Precursore del rinnovamento della teologia morale
Non è questa la sede per ripercorrere, in maniera dettagliata, il lungo itinerario intellettuale, che ha lasciato segni preziosi e duraturi nei suoi scritti. Ci saranno in futuro – lo speriamo – altre occasioni per farlo.
Ma ci sembra importante evocare qui la sua figura di teologo sapiente, onesto, laborioso, che ha saputo accogliere con entusiasmo e con passione la lezione del rinnovamento teologico e pastorale del Vaticano II, traducendola con tenacia e con pazienza nel proprio impegno quotidiano, tanto nell’ambito della ricerca quanto in quello della divulgazione.
Sì, perché, al di là delle opere peraltro numerose che Lorenzetti ci ha lasciato, non si possono dimenticare le sue collaborazioni a giornali e riviste – prima fra queste Famiglia cristiana –, dove ha saputo affrontare con coraggio questioni delicate e di grande attualità.
Pur essendosi misurato con i nodi critici di tutti gli ambiti della teologia morale – ne sono testimonianza gli editoriali che puntualmente hanno chiuso per molti anni la rubrica Forum della Rivista di teologia morale –, Lorenzetti ha privilegiato nei suoi studi la morale sociale, con un particolare approfondimento dei temi economici e politici, nel solco della dottrina sociale della Chiesa.
La scelta di dare particolare rilevanza a questo ambito, peraltro in passato relegato ai margini, nasceva in lui da uno stimolo interiore, dalla tensione a stare dalla parte dei meno privilegiati, di cui andavano tutelati e promossi i diritti.
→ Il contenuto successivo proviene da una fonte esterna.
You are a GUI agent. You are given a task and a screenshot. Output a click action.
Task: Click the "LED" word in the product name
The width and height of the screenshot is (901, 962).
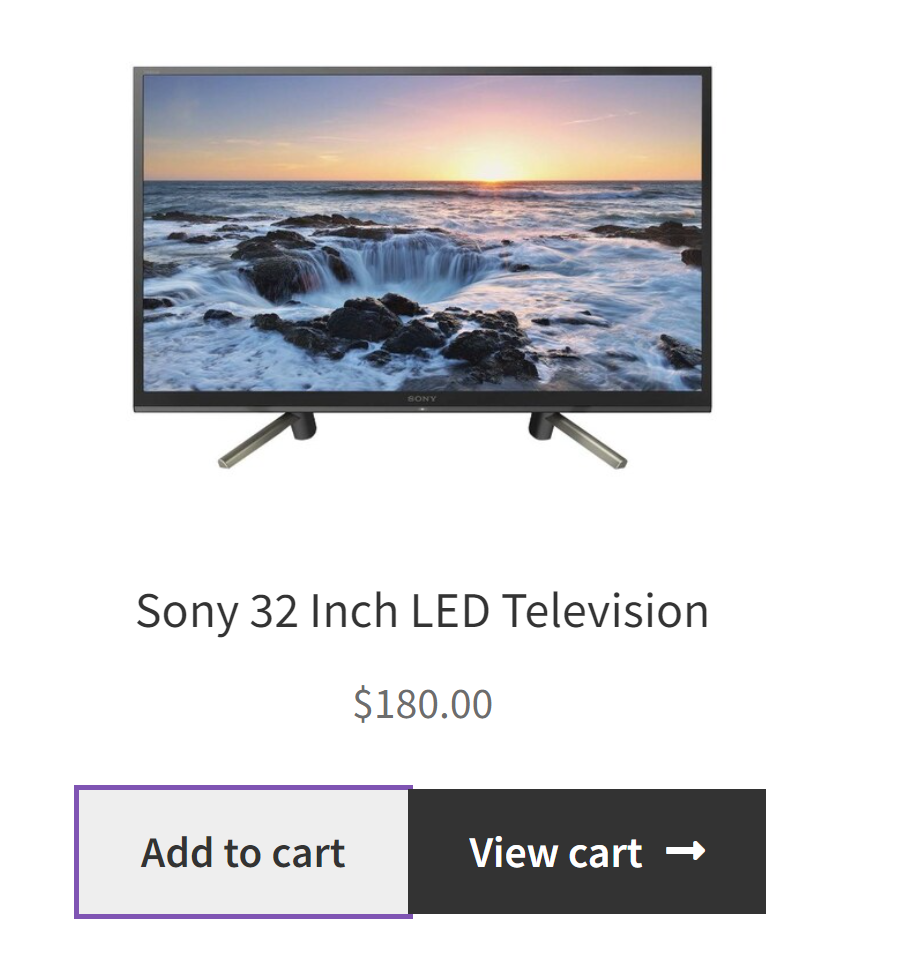coord(450,610)
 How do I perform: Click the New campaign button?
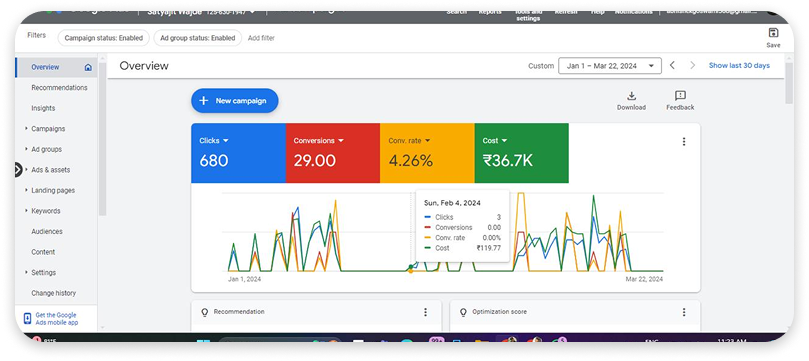(235, 101)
Il lavoro intellettuale assumeva così anche il significato di una militanza, corroborata peraltro dalla scelta coerente di uno stile di vita, ispirato alla sobrietà fino a limiti dell’austerità.
Mite e di grande umanità
Ma oltre a svolgere egregiamente la funzione di teologo morale, Lorenzetti è stato anche un importante operatore culturale, che si è prodigato nell’opera di coinvolgimento di un numero sempre maggiore di colleghi sia nella redazione della rivista – ha sempre riservato a tale proposito un’attenzione privilegiata ai giovani – sia nella compilazione di opere collettive, quali il Trattato di etica cristiana e il Dizionario di teologia della pace, sia, infine, nella costruzione di numerose collane, che hanno fatto delle Edizioni dehoniane Bologna (EDB) il principale protagonista del rinnovamento della teologia morale in Italia.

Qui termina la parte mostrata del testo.